Suite for Violin (1984)
Duration: 14’
Movement Titles: Prelude | Interlude | Burlesque | Interlude | Perpetuum Mobile
First Performance: 7 May 1985 / Carnegie Hall, New York City, New York / Michaela Paetsch, violin
Publisher: E.C.Schirmer | Purchase Sheet Music | Download Sheet Music
Program Note:
The Suite for Violin was completed on 22 January 1984 in Philadelphia, where Michaela Paetsch (its dedicatee) gave its first hearing at Curtis Hall on April 13th of that year. Ms. Paetsch took the piece to the Dealey Competition in Dallas, garnering first prize; some minor revisions were made for the official world premiere, which she gave at Carnegie Hall on 13 May 1984. The first movement's three part design (12:345:67) recalls that of Bartok's solo sonata, but the overall impression is one of inexorably gathering energy in a lyrical mode.
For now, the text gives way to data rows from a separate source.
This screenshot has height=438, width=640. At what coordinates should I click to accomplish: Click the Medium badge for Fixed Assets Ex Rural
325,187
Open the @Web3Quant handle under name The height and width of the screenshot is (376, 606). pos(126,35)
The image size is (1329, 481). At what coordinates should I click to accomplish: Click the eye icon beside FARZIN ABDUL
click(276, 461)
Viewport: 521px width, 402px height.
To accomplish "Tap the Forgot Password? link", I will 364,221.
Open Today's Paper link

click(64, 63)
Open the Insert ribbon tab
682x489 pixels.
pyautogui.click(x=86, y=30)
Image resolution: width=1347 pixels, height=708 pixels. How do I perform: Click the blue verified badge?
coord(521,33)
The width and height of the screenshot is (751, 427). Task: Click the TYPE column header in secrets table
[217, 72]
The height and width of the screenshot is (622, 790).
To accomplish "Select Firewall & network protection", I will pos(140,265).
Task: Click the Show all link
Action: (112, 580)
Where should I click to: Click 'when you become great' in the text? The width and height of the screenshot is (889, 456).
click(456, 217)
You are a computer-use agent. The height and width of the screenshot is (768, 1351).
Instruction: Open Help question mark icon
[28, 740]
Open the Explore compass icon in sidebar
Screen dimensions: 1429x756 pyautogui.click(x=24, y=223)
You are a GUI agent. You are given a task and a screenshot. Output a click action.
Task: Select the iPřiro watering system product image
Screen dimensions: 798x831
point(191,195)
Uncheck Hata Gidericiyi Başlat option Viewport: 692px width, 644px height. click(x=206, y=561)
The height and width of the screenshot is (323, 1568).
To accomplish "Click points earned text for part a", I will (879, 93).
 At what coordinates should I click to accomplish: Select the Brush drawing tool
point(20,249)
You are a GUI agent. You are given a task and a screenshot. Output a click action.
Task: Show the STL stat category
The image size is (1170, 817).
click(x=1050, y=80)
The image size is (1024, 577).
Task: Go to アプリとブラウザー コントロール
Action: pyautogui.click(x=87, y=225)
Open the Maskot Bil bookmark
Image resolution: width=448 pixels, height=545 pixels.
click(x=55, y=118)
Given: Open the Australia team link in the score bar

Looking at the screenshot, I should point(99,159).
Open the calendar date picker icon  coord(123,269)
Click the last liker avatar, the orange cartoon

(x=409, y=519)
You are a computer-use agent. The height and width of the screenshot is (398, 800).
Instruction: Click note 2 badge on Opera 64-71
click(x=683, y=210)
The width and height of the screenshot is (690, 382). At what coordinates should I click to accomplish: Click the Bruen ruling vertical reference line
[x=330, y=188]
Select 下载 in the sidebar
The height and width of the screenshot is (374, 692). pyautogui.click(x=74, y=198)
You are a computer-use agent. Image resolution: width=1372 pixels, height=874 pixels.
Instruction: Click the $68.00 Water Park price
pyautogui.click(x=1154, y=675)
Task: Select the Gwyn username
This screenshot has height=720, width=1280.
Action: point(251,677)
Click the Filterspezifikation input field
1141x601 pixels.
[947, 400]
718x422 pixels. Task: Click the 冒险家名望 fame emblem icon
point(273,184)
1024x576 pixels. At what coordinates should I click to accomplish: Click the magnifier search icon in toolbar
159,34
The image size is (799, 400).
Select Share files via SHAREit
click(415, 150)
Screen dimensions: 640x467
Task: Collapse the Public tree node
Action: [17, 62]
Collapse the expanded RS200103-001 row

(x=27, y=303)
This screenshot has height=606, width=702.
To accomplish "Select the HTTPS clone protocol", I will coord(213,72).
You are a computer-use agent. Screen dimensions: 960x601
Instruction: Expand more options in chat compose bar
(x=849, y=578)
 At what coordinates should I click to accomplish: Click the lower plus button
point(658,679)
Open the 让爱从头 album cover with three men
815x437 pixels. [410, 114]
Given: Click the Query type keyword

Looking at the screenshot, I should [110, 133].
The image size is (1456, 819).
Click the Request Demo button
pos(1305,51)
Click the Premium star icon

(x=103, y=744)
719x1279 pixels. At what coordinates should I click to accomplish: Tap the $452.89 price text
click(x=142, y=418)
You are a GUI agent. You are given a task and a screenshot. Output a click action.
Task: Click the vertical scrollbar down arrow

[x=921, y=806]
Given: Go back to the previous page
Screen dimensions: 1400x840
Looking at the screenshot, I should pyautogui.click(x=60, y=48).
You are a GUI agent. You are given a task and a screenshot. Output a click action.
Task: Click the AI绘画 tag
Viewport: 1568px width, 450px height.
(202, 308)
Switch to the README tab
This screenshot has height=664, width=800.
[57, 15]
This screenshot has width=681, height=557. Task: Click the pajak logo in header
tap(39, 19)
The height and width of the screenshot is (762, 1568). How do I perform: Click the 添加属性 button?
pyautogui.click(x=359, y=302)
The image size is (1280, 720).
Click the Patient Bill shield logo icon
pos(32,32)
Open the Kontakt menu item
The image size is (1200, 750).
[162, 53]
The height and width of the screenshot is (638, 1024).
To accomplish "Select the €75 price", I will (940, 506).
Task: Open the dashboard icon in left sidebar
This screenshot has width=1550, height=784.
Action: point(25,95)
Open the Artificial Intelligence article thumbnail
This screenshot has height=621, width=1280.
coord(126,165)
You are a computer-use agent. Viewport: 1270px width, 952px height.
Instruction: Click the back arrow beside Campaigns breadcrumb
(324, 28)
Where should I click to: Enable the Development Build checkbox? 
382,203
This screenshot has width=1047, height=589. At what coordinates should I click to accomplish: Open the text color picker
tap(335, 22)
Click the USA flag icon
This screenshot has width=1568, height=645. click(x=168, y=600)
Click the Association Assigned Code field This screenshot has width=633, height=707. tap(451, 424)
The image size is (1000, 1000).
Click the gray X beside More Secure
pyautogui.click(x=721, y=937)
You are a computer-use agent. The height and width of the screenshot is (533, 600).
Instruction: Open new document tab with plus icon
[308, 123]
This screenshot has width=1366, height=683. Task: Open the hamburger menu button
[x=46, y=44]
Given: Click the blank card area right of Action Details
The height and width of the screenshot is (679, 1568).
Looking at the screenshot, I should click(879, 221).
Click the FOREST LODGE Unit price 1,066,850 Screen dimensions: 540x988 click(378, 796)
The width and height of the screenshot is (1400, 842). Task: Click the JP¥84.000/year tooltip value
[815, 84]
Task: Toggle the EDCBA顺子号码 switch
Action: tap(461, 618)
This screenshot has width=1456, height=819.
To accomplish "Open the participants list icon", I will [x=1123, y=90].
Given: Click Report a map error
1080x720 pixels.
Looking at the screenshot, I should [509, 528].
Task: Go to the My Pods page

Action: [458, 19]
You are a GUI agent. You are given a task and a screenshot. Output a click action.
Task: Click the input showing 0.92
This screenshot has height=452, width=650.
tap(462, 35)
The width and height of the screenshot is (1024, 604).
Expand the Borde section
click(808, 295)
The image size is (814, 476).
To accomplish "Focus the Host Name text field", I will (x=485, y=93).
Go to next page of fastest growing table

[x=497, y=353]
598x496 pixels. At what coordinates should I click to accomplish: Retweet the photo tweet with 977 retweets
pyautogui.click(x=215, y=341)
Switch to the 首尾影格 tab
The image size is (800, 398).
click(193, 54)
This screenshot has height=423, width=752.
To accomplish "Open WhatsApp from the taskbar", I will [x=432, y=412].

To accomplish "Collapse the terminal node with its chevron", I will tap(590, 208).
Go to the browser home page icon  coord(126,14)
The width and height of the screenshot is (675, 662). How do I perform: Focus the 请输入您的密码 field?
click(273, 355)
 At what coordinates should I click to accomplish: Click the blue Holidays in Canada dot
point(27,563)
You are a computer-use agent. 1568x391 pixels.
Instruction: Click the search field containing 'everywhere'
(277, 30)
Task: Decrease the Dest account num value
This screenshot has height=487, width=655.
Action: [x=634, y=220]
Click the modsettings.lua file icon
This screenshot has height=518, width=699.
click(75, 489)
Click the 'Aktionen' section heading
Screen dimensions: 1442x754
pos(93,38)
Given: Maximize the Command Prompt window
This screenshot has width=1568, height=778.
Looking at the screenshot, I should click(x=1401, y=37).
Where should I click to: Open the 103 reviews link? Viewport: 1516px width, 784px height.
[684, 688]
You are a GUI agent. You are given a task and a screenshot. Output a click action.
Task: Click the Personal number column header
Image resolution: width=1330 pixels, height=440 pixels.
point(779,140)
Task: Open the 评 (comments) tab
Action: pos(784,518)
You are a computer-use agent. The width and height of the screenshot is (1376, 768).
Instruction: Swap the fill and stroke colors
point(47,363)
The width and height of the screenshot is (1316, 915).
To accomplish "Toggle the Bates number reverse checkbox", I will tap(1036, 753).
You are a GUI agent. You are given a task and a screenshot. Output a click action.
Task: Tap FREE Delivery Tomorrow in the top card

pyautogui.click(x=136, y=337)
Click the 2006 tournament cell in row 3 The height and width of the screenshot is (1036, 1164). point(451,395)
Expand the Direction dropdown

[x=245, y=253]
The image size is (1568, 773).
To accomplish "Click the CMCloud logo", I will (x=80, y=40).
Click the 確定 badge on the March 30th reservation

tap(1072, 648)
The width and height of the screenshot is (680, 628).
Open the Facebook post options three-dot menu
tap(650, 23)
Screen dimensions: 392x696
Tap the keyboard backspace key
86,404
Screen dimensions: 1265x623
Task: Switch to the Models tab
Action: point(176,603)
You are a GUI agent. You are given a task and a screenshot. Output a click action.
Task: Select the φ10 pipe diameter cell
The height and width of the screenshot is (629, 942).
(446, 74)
In the second movement Hagen takes us through a seemingly innocent little tune, each time adding new pitches to enrich the harmony, finally building the phrase to an intense summation. The central 'Burlesque' is a straightforward ABA form with a mercurial tone: its oter sections are suitably ascerbic, while in the middle left-hand pizzicati accompany a curious little tune which keeps getting rudely interrupted. The second of the interludes is a free improvisation on some of the first movement's material. Written in tribute to a close composer friend, Norman Stumpf, who died in tragic circumstances, it features a doleful stepping-down figure and plaintive minor thirds in the melody. The moto perpetuo finale is mostly grim, with flashes of light breaking through; its structure is capped by a passionate development of a motivic idea, sketched in octaves and rich chords, which the composer would return to years later for the pathetic character of Catherine Wright in Hagen's opera Shining Brow. The first recording was made by Ms. Paetsch for the Arsis label (Arsis CD111).